Task directions:
Retype the lines of the material below, starting with the line that contains "You are a GUI" and continuing to the end of the material. Leave the pictures out of your answer.

Data on locating visible targets:
────────────────

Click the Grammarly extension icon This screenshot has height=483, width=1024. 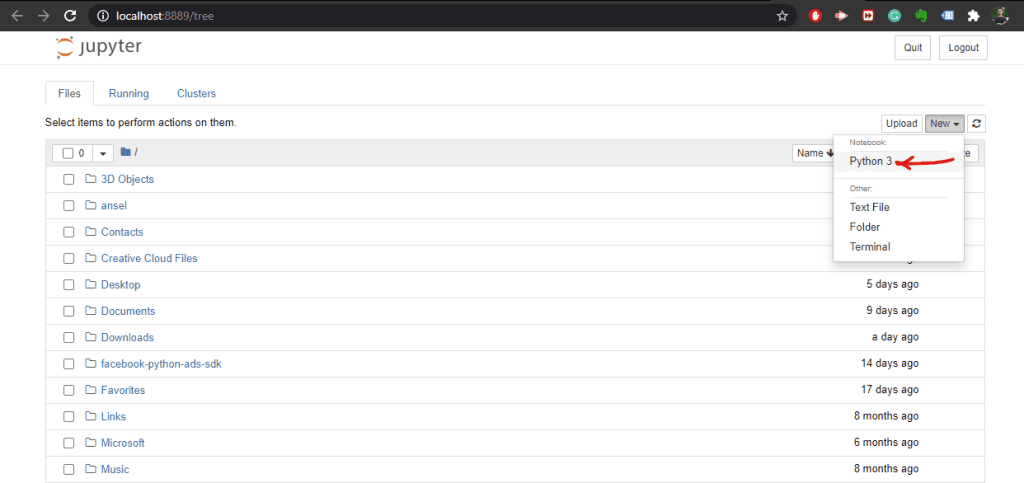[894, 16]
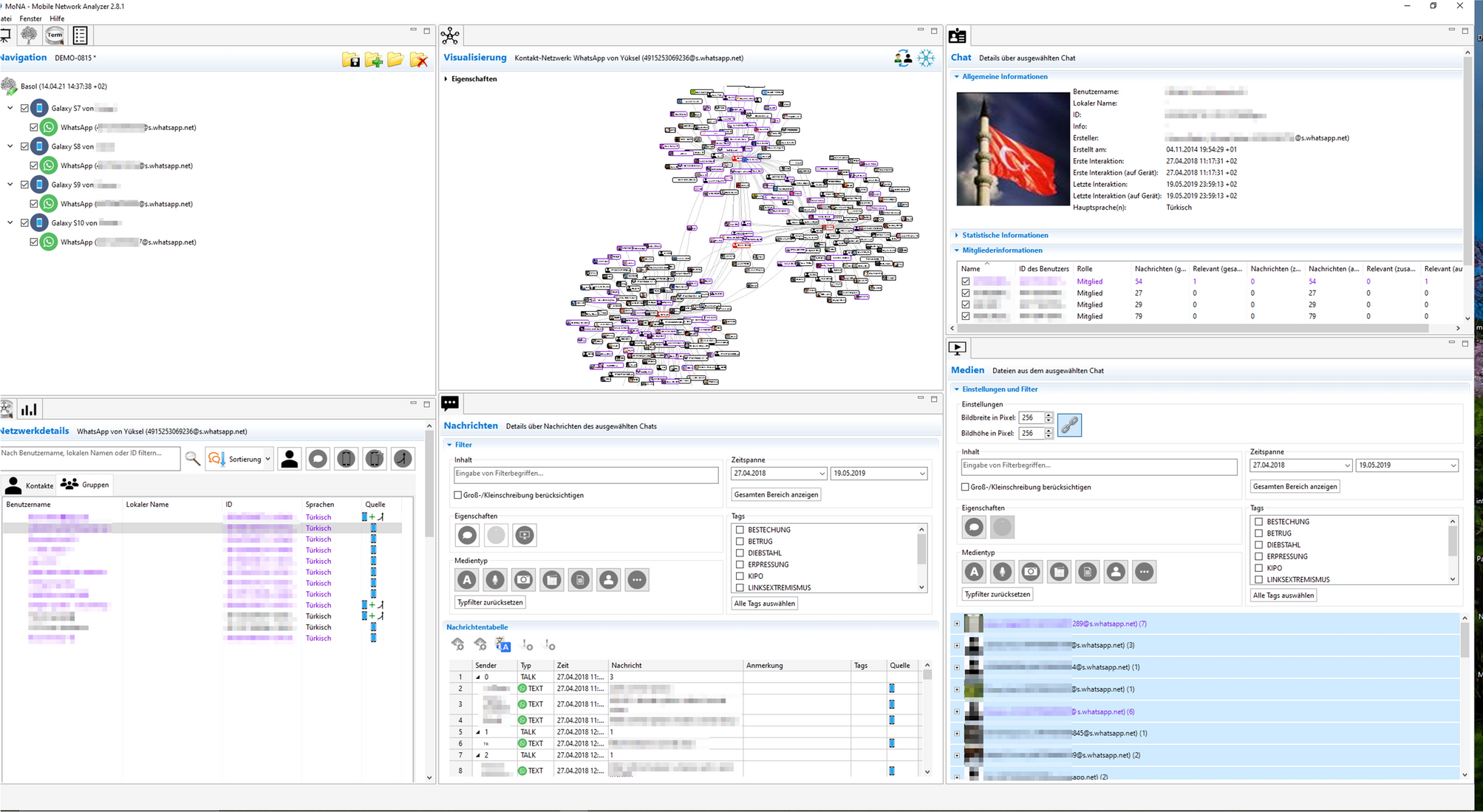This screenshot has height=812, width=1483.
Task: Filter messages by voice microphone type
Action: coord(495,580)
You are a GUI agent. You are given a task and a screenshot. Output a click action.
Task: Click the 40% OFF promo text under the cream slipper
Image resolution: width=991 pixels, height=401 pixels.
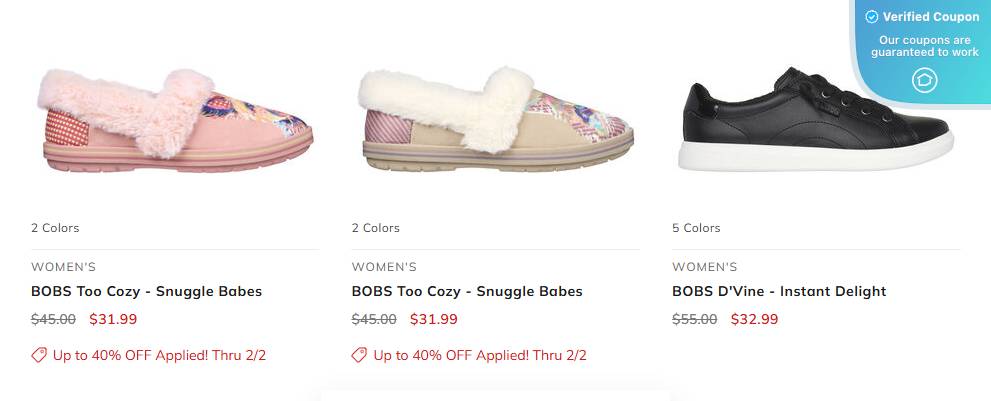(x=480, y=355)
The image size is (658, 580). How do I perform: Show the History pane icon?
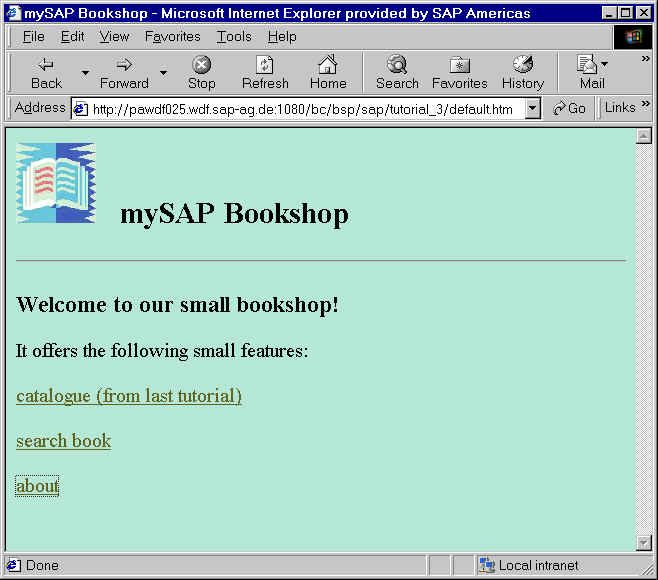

────────────────

Task response:
You are a GUI agent. You are given a task and a screenshot. Output a click action.
Task: Click the 40% OFF promo text under the cream slipper
Image resolution: width=991 pixels, height=401 pixels.
(x=480, y=355)
The image size is (658, 580). How do I perform: Show the History pane icon?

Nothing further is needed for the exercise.